:: Podany tekst ::
▼
"Tomasz Lis na żywo": syryjskie piekiełko, Tomaszewski o gejach i bunt w Kościele
Program Tomasza Lisa wrócił po wakacyjnej przerwie na antenę TVP 2. I już po doborze tematów widać, że gwiazda publicystyki TVP znów sięga po sprawdzone tematy: konflikty w Kościele, homofobia wśród środowiska piłkarskiego i jedyny aktualny, konflikt w Syrii. Choć w polskiej polityce gorąco, Lis (zapewne z głębokiej troski) zajmuje się problemami polskiego Kościoła, a dokładniej konfliktem ks. Jacka Stasiaka z Aleksandrowa Łódzkiego z biskupem łódzkim.
▲
:: Polecenia ::
1/ Jak w dwóch zdaniach streścić tekst o programie „Tomasz Lis na żywo”?
2/ Przekształć w tabelę Markdown z kolumnami „Lp.” i „Treść” fragment wierszy zbioru danych od jego pierwszego wiersza do wiersza zawierającego „Click the longest” włącznie. Puste wiersze pomiń.

(Rekordy zawarte w zbiorze danych)
▼
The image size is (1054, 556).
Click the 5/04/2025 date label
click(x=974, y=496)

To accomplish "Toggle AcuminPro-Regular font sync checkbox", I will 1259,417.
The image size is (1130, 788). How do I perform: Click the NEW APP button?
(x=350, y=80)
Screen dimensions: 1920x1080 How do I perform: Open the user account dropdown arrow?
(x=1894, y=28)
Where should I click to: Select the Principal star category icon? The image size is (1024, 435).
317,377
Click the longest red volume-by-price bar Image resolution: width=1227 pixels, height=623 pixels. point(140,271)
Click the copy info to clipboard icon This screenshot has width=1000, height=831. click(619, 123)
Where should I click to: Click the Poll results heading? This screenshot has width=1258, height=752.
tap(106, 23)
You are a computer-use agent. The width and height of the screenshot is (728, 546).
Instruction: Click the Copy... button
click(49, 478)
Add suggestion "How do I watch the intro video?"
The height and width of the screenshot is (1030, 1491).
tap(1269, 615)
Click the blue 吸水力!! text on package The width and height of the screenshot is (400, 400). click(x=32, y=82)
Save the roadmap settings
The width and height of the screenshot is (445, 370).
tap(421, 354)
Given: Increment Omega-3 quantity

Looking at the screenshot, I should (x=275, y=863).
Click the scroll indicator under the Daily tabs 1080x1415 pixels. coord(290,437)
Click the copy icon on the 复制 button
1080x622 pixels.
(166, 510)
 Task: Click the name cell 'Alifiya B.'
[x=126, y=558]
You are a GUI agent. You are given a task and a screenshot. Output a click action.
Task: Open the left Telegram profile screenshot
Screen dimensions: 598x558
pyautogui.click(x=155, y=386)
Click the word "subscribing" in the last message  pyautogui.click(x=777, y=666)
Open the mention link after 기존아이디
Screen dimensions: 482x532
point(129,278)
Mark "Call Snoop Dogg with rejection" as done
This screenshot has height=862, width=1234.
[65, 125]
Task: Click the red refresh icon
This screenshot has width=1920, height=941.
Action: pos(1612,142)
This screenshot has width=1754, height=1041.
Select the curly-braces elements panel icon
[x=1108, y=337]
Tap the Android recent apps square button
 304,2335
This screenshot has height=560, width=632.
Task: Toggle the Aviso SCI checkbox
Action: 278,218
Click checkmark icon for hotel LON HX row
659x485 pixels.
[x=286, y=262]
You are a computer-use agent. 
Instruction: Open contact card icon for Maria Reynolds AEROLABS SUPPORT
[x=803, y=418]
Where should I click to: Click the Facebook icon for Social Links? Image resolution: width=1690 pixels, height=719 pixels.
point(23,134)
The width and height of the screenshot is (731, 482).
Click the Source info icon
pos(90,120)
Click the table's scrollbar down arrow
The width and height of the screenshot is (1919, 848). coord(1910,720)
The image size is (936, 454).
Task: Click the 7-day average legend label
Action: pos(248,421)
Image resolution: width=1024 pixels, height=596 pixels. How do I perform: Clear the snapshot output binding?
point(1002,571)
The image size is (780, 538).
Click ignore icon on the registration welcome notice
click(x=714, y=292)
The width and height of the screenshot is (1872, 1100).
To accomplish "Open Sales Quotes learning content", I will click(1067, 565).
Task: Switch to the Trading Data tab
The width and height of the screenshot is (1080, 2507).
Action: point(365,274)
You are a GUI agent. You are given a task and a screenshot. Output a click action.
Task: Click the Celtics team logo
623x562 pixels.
▲
:: Wyniki ::
1/ Program Tomasza Lisa wrócił po wakacyjnej przerwie na antenę TVP 2 i znów sięga po sprawdzone tematy: konflikty w Kościele, homofobię w środowisku piłkarskim oraz konflikt w Syrii. Choć w polskiej polityce jest gorąco, Lis zajmuje się problemami polskiego Kościoła, a dokładniej konfliktem ks. Jacka Stasiaka z Aleksandrowa Łódzkiego z biskupem łódzkim.

2/
| Lp. | Treść |
|---|---|
| 1 | The image size is (1054, 556). |
| 2 | Click the 5/04/2025 date label |
| 3 | click(x=974, y=496) |
| 4 | To accomplish "Toggle AcuminPro-Regular font sync checkbox", I will 1259,417. |
| 5 | The image size is (1130, 788). How do I perform: Click the NEW APP button? |
| 6 | (x=350, y=80) |
| 7 | Screen dimensions: 1920x1080 How do I perform: Open the user account dropdown arrow? |
| 8 | (x=1894, y=28) |
| 9 | Where should I click to: Select the Principal star category icon? The image size is (1024, 435). |
| 10 | 317,377 |
| 11 | Click the longest red volume-by-price bar Image resolution: width=1227 pixels, height=623 pixels. point(140,271) |